Prevalence of CMBs has varied from 3.1% to 7.7% in healthy subjects but has been higher in patients admitted with ischemic stroke, ranging from 12% to 68%6,7. Therefore, if CMBs consistently increase risk of symptomatic ICH in acute stroke after thrombolysis, this procedure should be withdrawn in a considerable proportion of patients. The presented patient had a good outcome after thrombolysis in spite of CMBs and a larger old cerebellar hemorrhage that were not visualized on CT.

Thrombolysis has become a crucial tool in acute stroke management. Symptomatic ICH was reported in 6.4% of patients treated with intravenous rt-PA in the NINDS trial and in 10% of the patients treated with intra-arterial (IA) prourokinase in PROACT II3,8. Patients underwent CT but not T2*WI in these trials. In studies in which T2*WI was performed, ICH was shown to occur within or remote from CMBs1,2,9. The frequency of symptomatic ICH was not significantly different between cases with and without CMBs in 41 patients after IA2 and in 44 patients after IV thrombolysis9. However, in the latter the number of CMBs was small, ranging from one to three, in contrast with the presented patient who had innumerous CMBs along the brainstem, cerebellum, basal ganglia and cerebellar hemispheres. Still, no complications were observed.

Symptomatic hemorrhages after intravenous thrombolysis was were reported by Chalela and colleagues in a patient with higher NIHSS score and older age than the presented patient1. Furthermore, preliminary data from the DEFUSE (Diffusion weighted imaging Evaluation For Understanding Stroke Evolution study) suggest that intravenous thrombolysis is safe in patients with CMBs. DEFUSE is a multi-center, prospective oben-label pilot study of IV t-PA therapy administered to stroke patients within 3 to 6 hours after symptom onset7. The protocol includes performance of MRI before thrombolysis, 3 to 6 hours after thrombolysis, and 30 days later. Data from patients enrolled in DEFUSE indicated that CMBs were not associated with an increased risk of hemorrhagic complications after thrombolysis. The sample size was relatively small but still, none of the patients with CMBs developed symptomatic ICH after thrombolysis while 11.9% of the patients without CMBs had symptomatic ICH after the procedure. No significant differences were found between rates of either symptomatic or asymptomatic hemorrhages in patients with and without CMBs at baseline.

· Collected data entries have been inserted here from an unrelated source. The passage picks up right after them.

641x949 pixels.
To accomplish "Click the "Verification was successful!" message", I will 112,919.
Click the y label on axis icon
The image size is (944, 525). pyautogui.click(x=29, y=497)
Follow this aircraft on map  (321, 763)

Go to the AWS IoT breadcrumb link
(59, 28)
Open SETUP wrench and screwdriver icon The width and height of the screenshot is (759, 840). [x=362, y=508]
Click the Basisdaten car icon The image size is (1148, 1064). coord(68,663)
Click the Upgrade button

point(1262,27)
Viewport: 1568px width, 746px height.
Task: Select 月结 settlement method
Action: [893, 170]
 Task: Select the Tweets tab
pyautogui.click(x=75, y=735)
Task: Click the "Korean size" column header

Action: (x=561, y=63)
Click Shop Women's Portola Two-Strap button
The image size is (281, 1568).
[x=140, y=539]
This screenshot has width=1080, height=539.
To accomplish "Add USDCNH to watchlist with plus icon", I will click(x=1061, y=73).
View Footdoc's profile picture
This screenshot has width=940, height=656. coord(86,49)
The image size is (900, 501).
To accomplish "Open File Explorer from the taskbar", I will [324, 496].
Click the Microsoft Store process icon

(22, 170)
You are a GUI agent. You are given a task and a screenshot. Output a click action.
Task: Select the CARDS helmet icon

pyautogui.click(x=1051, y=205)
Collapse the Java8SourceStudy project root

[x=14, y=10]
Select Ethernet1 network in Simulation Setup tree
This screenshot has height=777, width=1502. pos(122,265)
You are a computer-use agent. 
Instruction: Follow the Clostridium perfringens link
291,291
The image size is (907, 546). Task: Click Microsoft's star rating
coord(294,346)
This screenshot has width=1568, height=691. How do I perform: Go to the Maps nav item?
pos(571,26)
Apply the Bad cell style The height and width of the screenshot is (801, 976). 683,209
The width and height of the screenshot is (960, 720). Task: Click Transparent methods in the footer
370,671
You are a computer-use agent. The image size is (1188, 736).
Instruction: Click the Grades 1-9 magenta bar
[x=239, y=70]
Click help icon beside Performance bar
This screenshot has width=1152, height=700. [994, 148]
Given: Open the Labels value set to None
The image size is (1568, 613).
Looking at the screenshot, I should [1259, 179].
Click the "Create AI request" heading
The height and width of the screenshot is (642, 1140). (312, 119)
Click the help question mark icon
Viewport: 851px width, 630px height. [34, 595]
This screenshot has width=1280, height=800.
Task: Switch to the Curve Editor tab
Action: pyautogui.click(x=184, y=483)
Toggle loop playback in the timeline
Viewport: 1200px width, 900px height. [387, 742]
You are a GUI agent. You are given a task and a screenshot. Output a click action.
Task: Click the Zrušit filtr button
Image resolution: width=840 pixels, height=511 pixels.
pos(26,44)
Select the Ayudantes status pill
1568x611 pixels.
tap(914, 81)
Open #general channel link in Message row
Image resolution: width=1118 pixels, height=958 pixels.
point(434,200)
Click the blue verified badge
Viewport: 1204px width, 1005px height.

Novel MRI sequences, more sensitive to detect CMBs than CT, and intravenous thrombolysis have become increasingly available diagnostic and therapeutic tools for neurologists worldwide. Further studies should address the prognostic relevance of CMBs and interactions between imaging results, clinical findings and route of thrombolysis in the decision-making process in acute stroke.

Received 15 February 2006. Accepted 31 May 2006.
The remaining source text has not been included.